As an example, my lawsuit to try to get data from this organization was dismissed before service by a federal court whose judges were members and officers of the Inn.

So, we don't know, do we, whether Judge Gallagher made his unprecedented and illegal decision to transfer venue in Ken Paxton's case, on request of prosecution, the party that has chosen that venue because he was told to do that by HIS Inn of Court donors.

I am sure Judge Gallagher will not be in a hurry to disclose that information.

But, the "brave" media is not too brave to delve into these sticky subjects.  Investigative journalism in this country, apparently, is long dead.  It only voices the opinions of the government, or, as it happens now, of the press's sponsors who want a certain outcome in certain elections.

It is safer at this time to bash Ken Paxton, for "judge-shopping" in a situation when the presiding judge in his own criminal trial is obviously in the pocket of the prosecution.

A sad irony, and a karma for Ken Paxton as a prosecutor, possibly - but also an illustration to the public that laws and the U.S. Constitution that are supposed to protect the rights of the accused in criminal proceedings do not work even for high and mighty when they support the wrong person - here, the President of the United States.

We already have an example from Pennsylvania where a crooked judge, presiding over a crooked criminal proceeding, obtained a crooked conviction against the State Attorney General Kathleen Kane, for going against judges and prosecutors.

Let's see what will be the course and the outcome of the Texas trial against the Texas AG who would very apparently not have been indictment but for the political struggle for his seat.

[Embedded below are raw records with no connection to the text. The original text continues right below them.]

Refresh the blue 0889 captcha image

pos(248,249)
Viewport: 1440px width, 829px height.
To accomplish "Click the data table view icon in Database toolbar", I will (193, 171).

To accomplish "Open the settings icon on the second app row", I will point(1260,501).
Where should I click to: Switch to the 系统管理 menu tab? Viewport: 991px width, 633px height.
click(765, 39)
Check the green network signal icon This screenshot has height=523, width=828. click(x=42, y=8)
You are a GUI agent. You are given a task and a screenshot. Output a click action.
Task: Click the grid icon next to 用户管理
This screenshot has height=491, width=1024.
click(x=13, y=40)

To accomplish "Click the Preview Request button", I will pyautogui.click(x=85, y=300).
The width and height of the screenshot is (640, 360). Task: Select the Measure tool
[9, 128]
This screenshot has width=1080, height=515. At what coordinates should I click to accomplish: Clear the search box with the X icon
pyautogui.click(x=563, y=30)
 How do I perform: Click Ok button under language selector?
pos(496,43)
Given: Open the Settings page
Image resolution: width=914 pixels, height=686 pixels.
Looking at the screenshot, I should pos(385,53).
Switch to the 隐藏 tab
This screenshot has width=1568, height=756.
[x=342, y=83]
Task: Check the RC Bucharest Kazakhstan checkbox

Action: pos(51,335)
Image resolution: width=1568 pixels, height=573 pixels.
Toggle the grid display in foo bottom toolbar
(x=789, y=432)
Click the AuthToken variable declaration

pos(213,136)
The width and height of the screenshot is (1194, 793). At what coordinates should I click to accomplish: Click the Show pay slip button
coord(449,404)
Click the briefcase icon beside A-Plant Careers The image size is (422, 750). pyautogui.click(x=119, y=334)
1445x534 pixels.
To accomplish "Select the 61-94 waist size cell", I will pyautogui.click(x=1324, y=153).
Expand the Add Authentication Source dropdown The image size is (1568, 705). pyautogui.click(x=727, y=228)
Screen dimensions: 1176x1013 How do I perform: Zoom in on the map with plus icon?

I bet the Inn of Court's puppet Judge Gallagher's "unusual" change of venue and his work as a practical advocate for the prosecution - allowing it to dump the entire jury pool from the venue they have themselves chosen, in order to help the prosecution win the case - will not be his last pro-prosecution trick in this trial, if he is not removed from the case.

I will continue to monitor the trial and outcome of Texas AG Ken Paxton.